Zum einen sehe ich darin immer ein „persönliches Coaching“, da ich die mir vorgestellten „Produkte“ immer sehr genau ansehe und versuche rauszufinden, wo der Haken ist, bzw. wobei eigentlich die Bank etwas dran verdient. (Dieses Jahr gibt es eine kleine Überraschung). Auf der anderen Seite lassen die meisten Bundesbürger sich eben von der Bank in „finanziellen Fragen“ beraten und ich will schließlich auch im Bekanntenkreis nicht immer nur derjenige sein, der die Lösung präsentiert, sondern auch konkret vor „Produkten“ warnen kann.

Da im letzten Jahr aus zeitlichen Gründen die Beratung ausfiel, gab es dieses Jahr entsprechend viel zu besprechen und ich möchte hier ein wenig die aktuellen News von der Hausbank einmal vorstellen.

Zunächst eine kleine Sensation. Wir schreiben das Jahr 2020 und wir sind tatsächlich an einen Punkt angekommen, wo meine Bank gelernt hat, was eigentlich ein ETF ist. Während man in den letzten Jahren immer noch ein wenig dumm gestellt hat und gesagt hat, dass man sich da erst einlesen müsse, weil das vermutlich etwas neues Riskantes sei (gibt es seit den 70ern…), leugnete man dessen Existenz dieses Jahr nicht.

▶ **Gezeigtes Material**:

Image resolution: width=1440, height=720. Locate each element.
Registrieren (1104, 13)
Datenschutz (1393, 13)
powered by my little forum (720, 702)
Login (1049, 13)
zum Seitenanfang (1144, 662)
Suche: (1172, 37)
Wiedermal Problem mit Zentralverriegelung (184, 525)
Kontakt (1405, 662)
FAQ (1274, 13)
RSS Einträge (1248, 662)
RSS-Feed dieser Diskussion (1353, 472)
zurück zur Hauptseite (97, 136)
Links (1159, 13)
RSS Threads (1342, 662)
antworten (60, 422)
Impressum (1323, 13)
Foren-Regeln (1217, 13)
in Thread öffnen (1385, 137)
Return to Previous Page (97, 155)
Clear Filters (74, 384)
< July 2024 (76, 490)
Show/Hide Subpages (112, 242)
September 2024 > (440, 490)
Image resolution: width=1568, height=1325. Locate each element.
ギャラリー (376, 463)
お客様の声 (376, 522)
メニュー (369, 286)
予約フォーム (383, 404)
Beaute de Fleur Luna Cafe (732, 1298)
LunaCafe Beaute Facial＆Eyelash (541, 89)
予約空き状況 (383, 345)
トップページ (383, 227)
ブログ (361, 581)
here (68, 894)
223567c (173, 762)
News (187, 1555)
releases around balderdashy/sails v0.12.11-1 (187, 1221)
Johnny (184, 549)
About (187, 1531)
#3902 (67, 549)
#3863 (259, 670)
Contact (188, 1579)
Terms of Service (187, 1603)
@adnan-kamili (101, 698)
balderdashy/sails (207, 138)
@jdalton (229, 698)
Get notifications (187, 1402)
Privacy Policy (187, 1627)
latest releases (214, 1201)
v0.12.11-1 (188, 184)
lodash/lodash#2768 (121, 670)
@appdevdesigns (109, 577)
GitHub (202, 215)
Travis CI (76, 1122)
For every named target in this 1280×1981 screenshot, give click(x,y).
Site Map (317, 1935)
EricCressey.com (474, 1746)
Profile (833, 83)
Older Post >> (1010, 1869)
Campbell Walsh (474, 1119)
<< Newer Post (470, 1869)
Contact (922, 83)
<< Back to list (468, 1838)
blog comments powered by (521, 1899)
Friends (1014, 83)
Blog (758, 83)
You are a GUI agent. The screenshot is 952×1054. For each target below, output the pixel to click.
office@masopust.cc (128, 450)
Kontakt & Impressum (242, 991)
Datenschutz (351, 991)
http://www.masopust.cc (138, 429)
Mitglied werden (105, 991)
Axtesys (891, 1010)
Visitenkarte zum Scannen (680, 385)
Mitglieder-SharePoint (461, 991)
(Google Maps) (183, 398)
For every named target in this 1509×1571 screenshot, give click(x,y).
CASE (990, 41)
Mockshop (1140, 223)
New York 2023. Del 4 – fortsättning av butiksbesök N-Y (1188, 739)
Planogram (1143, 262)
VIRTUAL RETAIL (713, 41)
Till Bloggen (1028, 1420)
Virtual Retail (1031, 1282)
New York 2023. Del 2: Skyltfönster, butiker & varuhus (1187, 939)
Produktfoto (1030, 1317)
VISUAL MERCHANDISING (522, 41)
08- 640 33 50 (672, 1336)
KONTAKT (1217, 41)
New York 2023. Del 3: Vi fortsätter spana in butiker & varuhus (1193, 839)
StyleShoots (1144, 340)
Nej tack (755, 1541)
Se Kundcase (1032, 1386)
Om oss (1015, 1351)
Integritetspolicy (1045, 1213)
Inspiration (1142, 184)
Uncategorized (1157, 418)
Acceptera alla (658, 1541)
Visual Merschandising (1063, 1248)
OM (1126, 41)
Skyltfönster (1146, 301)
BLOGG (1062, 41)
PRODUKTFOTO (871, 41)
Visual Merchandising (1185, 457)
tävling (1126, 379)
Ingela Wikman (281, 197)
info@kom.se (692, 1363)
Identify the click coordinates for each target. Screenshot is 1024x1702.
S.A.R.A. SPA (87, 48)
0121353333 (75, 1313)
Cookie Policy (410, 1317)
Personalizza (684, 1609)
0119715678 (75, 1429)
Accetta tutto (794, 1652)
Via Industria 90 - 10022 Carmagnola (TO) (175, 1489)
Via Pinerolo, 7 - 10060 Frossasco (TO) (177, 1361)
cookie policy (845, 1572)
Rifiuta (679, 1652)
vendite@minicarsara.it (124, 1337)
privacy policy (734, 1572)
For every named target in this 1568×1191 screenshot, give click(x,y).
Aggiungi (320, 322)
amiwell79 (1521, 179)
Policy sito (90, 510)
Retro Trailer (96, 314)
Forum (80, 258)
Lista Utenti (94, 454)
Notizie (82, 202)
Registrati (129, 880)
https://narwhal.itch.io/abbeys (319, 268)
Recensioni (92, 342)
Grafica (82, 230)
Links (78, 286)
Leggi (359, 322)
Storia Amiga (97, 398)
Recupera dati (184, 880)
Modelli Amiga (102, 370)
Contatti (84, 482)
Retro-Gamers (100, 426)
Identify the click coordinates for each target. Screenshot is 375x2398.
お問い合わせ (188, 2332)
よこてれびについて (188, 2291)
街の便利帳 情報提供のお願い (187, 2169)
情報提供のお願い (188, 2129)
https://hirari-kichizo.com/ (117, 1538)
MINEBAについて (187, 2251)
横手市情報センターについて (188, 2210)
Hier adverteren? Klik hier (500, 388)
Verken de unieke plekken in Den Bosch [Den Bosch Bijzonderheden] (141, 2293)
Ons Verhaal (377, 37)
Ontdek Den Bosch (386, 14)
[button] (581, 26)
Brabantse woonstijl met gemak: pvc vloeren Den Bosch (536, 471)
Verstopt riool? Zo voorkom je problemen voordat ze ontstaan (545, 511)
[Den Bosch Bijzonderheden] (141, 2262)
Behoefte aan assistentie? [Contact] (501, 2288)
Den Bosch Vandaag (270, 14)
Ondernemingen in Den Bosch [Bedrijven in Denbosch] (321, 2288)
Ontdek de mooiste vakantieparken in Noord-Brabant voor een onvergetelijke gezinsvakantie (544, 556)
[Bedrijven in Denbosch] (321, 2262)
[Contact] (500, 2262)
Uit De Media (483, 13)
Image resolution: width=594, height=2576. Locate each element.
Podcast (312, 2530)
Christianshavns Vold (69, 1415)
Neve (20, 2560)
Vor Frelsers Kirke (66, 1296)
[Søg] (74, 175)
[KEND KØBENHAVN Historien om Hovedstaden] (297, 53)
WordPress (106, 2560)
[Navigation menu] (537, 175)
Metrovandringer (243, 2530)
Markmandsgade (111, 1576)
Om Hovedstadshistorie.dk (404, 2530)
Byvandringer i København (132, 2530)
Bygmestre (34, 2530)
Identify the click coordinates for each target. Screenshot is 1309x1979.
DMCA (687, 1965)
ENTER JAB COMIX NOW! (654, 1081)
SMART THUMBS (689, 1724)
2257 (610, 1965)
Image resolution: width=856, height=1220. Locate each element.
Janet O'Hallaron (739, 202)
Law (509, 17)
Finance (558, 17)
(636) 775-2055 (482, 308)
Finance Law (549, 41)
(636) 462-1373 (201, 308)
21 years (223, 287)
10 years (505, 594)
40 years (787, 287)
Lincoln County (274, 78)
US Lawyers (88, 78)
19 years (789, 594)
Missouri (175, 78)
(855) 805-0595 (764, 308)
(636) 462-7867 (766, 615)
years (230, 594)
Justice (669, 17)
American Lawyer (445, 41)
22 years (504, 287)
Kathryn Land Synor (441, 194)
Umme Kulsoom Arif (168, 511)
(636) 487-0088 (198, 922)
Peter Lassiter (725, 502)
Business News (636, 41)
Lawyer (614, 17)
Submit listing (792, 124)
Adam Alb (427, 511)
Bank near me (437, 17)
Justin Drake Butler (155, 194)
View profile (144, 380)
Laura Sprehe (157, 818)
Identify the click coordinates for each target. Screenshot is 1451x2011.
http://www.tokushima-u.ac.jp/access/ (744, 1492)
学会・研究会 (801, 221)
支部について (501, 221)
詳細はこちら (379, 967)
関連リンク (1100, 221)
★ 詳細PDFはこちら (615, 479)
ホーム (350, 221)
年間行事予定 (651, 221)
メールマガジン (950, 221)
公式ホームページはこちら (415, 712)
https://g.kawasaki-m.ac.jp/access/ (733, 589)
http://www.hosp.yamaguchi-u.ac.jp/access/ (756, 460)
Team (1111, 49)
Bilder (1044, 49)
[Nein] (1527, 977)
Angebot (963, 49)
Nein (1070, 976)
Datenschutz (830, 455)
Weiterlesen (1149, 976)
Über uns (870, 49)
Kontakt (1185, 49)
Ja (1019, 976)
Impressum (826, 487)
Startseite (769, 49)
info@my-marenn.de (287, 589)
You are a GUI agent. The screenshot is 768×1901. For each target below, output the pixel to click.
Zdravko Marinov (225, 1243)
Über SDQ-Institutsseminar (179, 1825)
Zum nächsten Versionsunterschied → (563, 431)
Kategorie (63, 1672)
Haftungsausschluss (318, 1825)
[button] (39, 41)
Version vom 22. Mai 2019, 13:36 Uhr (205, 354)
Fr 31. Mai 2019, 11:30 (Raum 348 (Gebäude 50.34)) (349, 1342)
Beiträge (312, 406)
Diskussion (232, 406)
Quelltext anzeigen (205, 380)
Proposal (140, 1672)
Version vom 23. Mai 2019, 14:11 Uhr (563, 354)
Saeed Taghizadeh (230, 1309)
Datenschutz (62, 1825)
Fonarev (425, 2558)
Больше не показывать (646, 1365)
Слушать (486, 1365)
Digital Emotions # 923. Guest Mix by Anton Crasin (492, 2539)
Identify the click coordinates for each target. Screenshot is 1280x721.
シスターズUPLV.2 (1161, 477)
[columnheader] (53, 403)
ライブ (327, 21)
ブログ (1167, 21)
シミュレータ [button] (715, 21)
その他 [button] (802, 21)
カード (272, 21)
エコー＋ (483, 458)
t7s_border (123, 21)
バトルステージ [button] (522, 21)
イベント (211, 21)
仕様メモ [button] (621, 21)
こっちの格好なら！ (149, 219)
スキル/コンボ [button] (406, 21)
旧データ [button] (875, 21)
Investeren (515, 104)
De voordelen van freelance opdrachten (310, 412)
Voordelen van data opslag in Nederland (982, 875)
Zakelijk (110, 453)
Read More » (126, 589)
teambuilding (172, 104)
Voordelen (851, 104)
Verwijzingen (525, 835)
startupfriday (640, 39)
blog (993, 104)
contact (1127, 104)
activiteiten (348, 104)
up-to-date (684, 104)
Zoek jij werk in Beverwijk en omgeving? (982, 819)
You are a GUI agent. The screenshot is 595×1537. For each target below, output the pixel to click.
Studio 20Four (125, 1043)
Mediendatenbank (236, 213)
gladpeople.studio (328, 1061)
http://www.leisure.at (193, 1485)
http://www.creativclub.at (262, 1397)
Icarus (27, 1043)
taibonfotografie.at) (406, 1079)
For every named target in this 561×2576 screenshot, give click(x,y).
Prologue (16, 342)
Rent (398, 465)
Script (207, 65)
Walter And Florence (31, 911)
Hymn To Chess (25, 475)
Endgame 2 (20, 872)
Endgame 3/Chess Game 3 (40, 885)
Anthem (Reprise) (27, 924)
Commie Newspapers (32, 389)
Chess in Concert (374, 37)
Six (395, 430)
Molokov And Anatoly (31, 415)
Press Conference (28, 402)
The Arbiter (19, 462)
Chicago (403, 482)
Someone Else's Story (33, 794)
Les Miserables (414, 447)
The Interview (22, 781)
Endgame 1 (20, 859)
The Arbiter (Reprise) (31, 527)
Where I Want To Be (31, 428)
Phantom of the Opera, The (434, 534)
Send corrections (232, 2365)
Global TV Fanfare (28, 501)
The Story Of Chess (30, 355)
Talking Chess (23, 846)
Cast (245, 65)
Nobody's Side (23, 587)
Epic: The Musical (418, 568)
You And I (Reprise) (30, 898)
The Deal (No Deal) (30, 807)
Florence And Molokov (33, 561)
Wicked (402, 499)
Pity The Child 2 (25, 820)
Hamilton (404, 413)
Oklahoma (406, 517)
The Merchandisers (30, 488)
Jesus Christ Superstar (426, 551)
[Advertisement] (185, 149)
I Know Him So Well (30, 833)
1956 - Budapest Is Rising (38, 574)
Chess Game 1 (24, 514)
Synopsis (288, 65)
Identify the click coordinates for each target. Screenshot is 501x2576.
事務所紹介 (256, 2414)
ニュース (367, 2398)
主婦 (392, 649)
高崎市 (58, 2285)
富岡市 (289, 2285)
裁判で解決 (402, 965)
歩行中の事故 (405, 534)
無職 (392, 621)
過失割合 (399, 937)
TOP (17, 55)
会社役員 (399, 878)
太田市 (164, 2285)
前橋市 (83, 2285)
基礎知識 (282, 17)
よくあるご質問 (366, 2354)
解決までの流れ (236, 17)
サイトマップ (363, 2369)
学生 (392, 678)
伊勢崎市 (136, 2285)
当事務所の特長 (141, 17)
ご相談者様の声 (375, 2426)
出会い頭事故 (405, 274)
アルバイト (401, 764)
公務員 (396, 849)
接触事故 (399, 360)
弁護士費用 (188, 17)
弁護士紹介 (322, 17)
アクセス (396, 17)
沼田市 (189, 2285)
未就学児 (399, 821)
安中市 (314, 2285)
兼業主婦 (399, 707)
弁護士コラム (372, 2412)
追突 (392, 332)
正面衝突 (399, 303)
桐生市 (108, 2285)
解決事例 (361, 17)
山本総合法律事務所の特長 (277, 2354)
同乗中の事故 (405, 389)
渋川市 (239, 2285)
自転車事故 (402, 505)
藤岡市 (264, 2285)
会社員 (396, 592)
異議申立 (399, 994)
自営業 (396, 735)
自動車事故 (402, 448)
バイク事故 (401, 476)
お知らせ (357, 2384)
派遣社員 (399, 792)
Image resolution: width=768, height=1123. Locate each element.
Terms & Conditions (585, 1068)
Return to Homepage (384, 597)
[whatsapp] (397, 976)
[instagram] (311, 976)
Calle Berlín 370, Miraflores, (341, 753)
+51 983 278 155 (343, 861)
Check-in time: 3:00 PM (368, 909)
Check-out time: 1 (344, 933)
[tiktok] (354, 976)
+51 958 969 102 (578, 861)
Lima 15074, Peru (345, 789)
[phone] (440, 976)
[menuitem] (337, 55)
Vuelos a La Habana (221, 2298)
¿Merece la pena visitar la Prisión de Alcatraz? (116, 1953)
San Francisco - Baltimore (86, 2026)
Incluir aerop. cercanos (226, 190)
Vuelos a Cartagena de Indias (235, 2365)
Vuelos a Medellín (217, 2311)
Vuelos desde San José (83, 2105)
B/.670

▶ **Anforderungen der Aufgaben**:
1 - Gib den Absatz des Textauszugs über die Bankberatung, der mit „Zunächst eine kleine Sensation“ beginnt, in kürzerer Form wieder, ohne seine wesentlichen Fakten wegzulassen.
2 - Schreibe aus dem Textauszug über die Bankberatung die Stelle wortgetreu ab, die mit „Da im letzten“ anfängt und sich bis einschließlich „Hausbank einmal vorstellen.“ fortsetzt.

▶ **Lösungen im Einzelnen**:
1 - Im Jahr 2020 hat die Bank gelernt, was ein ETF ist. In den Jahren davor stellte sie sich unwissend und sagte, man müsse sich erst einlesen, da es vermutlich etwas neues Riskantes sei, obwohl es ETFs seit den 70ern gibt. Dieses Jahr leugnete sie deren Existenz nicht.

2 -
Da im letzten Jahr aus zeitlichen Gründen die Beratung ausfiel, gab es dieses Jahr entsprechend viel zu besprechen und ich möchte hier ein wenig die aktuellen News von der Hausbank einmal vorstellen.